Avant de parler de l’édit, rappelons un peu le contexte. Le début du 16ème siècle est bien sûr marqué par un événement majeur : la Réforme religieuse initiée par Luther. Celle-ci fait «boule de neige» et se propage dans toute l’Europe. En France, elle se développe surtout sous sa forme calviniste (Jean Calvin). Au départ, le pouvoir n’intervient pas. La sœur du roi, Marguerite de Navarre, est elle-même très proche des idées de la Réforme et protège le «groupe de Meaux» (2). Les choses changent avec « l’affaire des placards», qui n’a rien avoir avec un problème de mobilier. Il s’agissait d’affiches que des protestants placardaient un peu partout, jusque sur la porte de la chambre royale. François Ier, jusque-là peu regardant, ne pouvait pas tolérer une telle provocation.

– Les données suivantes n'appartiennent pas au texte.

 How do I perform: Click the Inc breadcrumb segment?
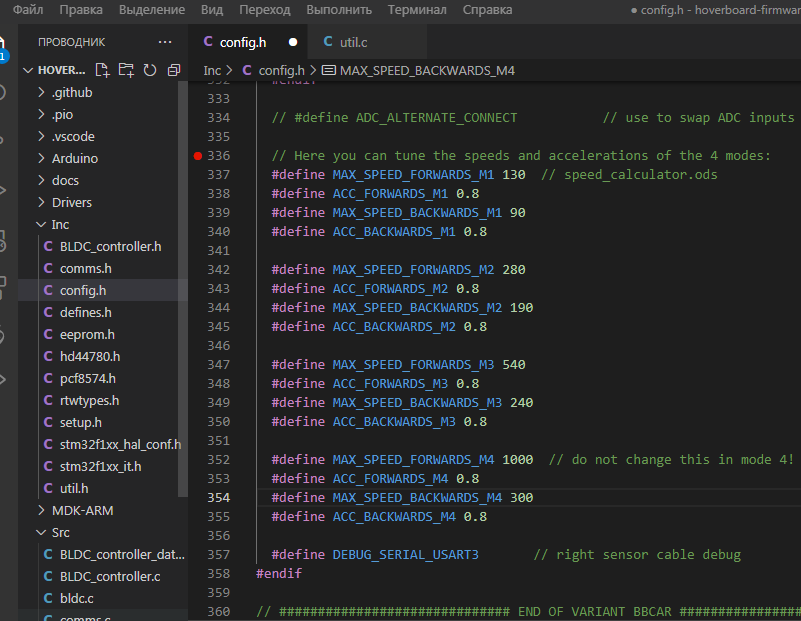[212, 71]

Par ailleurs, de plus en plus de nobles étaient gagnés aux idées de la Réforme, et dans un monde où religion et politique sont entremêlées, ce genre d’affaire peut très vite dégénérer. C’est ainsi que commence une véritable guerre civile franco-française. En réalité, il faudrait parler de guerres civiles (au pluriel). Car loin d’être une guerre continue, il s’agit plutôt d’une série de guerres entrecoupées d’édits de pacification, pas moins de 8 au total (sans compter celui qui nous intéresse) : 1562, 1563, 1568, 1570, 1573, 1576, 1577, 1580.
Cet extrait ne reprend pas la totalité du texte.